SONET is a high-speed fiber-optic wide area network. On the OSI model, it is part of the physical layer. Bell Labs developed the American version of SONET, which incorporated the ITU standard Synchronous Digital Hierarchy (SDH). In the United States, the system is called SDH-SONET, in Europe it ia called SDH-Europe, and in Japan it is called SDH-Japan. The differences arise out of the configuration and implementation of local telephone services.

SONET can work with mesh or ring network topologies. It provides point-to-point communications similar to FDDI. To increase the bandwidth of the system, Time Domain Multiplexing (TDM) is used.

Starting rates for SONET begin at 51.84Mbps and go up in multiples of this speed. Speed ratings for SONET are expressed on the OC scale. The higher the rating, the more optical channels are available. With such a wide bandwidth and high speed, large city-wide SONET rings can be constructed to transport video, movies, sound and imaging. SONET can carry data more efficiently than tradition broadband cable installations. The initial construction costs and equipment can be daunting, but institutions may save money in the future by expanding resources. An example of this is the SONET ring being developed for the colleges of Colorado. Full-motion video-on-demand can broadcast classes and on-line courses. Libraries can share multiple copies of books. Radio stations can broadcast perfect digital audio.
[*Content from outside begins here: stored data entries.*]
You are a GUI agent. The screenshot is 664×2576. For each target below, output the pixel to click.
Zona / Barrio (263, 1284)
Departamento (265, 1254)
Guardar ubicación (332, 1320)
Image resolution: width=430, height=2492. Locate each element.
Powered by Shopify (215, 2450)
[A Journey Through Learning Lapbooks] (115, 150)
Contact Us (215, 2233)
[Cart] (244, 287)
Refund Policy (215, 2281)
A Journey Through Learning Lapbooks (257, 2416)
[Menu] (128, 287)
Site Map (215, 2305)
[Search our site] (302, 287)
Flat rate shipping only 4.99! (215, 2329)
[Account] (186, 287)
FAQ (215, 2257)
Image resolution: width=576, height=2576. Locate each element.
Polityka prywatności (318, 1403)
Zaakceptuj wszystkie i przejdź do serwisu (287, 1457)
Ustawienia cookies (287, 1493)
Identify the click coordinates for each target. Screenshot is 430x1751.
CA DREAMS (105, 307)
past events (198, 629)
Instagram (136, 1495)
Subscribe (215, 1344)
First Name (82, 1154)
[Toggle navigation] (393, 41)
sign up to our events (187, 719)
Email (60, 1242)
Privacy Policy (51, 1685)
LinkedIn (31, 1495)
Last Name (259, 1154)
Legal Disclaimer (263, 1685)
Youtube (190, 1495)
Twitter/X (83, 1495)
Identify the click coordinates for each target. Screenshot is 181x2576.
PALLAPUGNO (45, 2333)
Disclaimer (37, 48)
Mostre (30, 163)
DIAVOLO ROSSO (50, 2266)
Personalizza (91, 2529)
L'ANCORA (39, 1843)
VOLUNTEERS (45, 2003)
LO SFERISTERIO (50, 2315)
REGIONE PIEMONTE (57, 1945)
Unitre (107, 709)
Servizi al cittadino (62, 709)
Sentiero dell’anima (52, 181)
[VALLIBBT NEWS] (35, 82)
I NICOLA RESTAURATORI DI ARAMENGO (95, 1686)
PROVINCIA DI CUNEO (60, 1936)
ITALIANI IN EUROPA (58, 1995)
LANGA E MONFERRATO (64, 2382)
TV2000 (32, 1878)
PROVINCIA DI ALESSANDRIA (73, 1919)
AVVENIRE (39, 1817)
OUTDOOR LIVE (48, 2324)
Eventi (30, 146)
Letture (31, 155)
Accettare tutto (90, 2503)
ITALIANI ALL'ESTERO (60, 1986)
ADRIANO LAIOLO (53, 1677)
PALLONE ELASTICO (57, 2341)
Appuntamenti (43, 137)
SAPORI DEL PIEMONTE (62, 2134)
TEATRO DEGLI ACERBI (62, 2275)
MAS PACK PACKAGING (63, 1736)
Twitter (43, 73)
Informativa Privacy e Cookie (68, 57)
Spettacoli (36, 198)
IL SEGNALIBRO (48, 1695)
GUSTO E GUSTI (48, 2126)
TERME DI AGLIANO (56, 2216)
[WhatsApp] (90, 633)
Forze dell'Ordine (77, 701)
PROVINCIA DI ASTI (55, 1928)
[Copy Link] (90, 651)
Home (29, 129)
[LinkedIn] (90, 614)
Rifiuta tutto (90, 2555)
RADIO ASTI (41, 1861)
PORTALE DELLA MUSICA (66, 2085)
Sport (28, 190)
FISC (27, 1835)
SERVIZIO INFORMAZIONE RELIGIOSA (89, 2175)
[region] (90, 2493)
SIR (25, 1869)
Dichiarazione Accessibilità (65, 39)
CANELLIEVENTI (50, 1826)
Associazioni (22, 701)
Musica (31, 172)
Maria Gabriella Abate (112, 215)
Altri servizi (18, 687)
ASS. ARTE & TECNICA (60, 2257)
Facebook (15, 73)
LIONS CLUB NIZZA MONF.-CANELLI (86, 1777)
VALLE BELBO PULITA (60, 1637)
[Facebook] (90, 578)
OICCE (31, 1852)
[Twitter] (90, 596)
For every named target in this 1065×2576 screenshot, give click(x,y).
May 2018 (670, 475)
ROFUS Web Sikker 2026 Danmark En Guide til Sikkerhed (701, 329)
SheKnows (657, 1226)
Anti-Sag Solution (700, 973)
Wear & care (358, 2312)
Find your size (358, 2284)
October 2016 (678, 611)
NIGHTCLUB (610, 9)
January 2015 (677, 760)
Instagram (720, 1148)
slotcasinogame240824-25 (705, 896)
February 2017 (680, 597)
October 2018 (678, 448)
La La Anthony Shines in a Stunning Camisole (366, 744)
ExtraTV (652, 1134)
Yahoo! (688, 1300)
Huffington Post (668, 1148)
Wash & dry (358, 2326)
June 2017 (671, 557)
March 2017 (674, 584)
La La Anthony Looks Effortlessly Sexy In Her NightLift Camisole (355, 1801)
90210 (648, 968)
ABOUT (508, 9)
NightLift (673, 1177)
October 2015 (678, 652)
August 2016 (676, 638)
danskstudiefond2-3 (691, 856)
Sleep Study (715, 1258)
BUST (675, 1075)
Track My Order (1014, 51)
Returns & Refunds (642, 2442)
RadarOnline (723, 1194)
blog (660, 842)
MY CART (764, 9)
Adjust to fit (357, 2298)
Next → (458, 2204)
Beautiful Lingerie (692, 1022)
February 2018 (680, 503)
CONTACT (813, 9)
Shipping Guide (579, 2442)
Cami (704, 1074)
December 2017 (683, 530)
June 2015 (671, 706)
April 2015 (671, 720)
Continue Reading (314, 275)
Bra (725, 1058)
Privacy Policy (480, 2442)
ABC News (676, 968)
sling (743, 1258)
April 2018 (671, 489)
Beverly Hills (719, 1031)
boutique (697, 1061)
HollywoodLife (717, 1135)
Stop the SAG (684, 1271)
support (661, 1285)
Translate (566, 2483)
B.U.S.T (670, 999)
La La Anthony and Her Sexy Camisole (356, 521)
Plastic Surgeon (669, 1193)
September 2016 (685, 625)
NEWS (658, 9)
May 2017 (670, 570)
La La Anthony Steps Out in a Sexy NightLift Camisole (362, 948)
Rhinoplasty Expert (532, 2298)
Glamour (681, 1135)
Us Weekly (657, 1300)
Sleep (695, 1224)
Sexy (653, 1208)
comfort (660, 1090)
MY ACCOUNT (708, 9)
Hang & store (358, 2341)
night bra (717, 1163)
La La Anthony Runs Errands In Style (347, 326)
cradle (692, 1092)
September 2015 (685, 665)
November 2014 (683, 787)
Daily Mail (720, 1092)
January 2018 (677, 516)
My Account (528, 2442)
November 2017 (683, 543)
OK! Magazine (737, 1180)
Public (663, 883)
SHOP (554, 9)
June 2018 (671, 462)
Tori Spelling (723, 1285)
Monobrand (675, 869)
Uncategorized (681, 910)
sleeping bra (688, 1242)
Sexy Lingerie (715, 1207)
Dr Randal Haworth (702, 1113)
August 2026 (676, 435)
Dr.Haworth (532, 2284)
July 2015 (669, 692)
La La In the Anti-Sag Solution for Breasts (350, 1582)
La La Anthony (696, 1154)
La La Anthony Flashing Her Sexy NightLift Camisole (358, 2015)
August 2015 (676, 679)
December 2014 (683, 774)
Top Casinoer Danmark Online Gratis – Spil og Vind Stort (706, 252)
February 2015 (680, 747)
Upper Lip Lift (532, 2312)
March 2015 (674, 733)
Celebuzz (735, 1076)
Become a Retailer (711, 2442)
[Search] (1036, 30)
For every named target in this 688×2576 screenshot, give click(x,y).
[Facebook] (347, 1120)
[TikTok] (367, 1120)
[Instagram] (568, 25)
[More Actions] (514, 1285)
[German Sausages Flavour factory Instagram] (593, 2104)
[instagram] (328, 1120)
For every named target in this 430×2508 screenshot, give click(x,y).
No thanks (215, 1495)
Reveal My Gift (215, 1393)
Bellcore developed SONET in 1985 for a set of interfaces used in LEC/IXC optical networks in the US.

ITU (CCITT) recommendation I.121 says that ATM can be supported with an appropriate digital transmission system, and lists SONET G.707, 708, 709.

The line rate, that is, the speed at which the bits are transferred over a SONET line, is higher than the nett speed of the incoming digital flow. For example, for incoming digital flows of 140 Mb/s and 565 Mb/s, the speed on the optical carrier is 155.52 Mb/s and 622.08 Mb/s, resp. Additional information that exists in the header (payload pointers) enables direct access to lower levels (channels) without the need for sequential demultiplexing. Such operations result in considerable transport, technological and economical advantages.

Common SONET rates are:

  • OC-1 (51.84 Mbps),
  • OC-3 (155.52 Mbps),
  • OC-12 (622.08 Mbps),
  • OC-24 (1244.16 Mbps) and
  • OC-48 (2488.32 Mbps, 2.5 Gbps).

A bit less common are:

  • OC-192 (9953 Mbps, 10 Gbps),
  • OC-768 (39813 Mbps, 40 Gbps),
  • OC-1536 (79626 Mbps, 80 Gbps),
  • OC-3072 (159 Gbps),
  • etc.

In SDH, these rates are referred to as STS rates.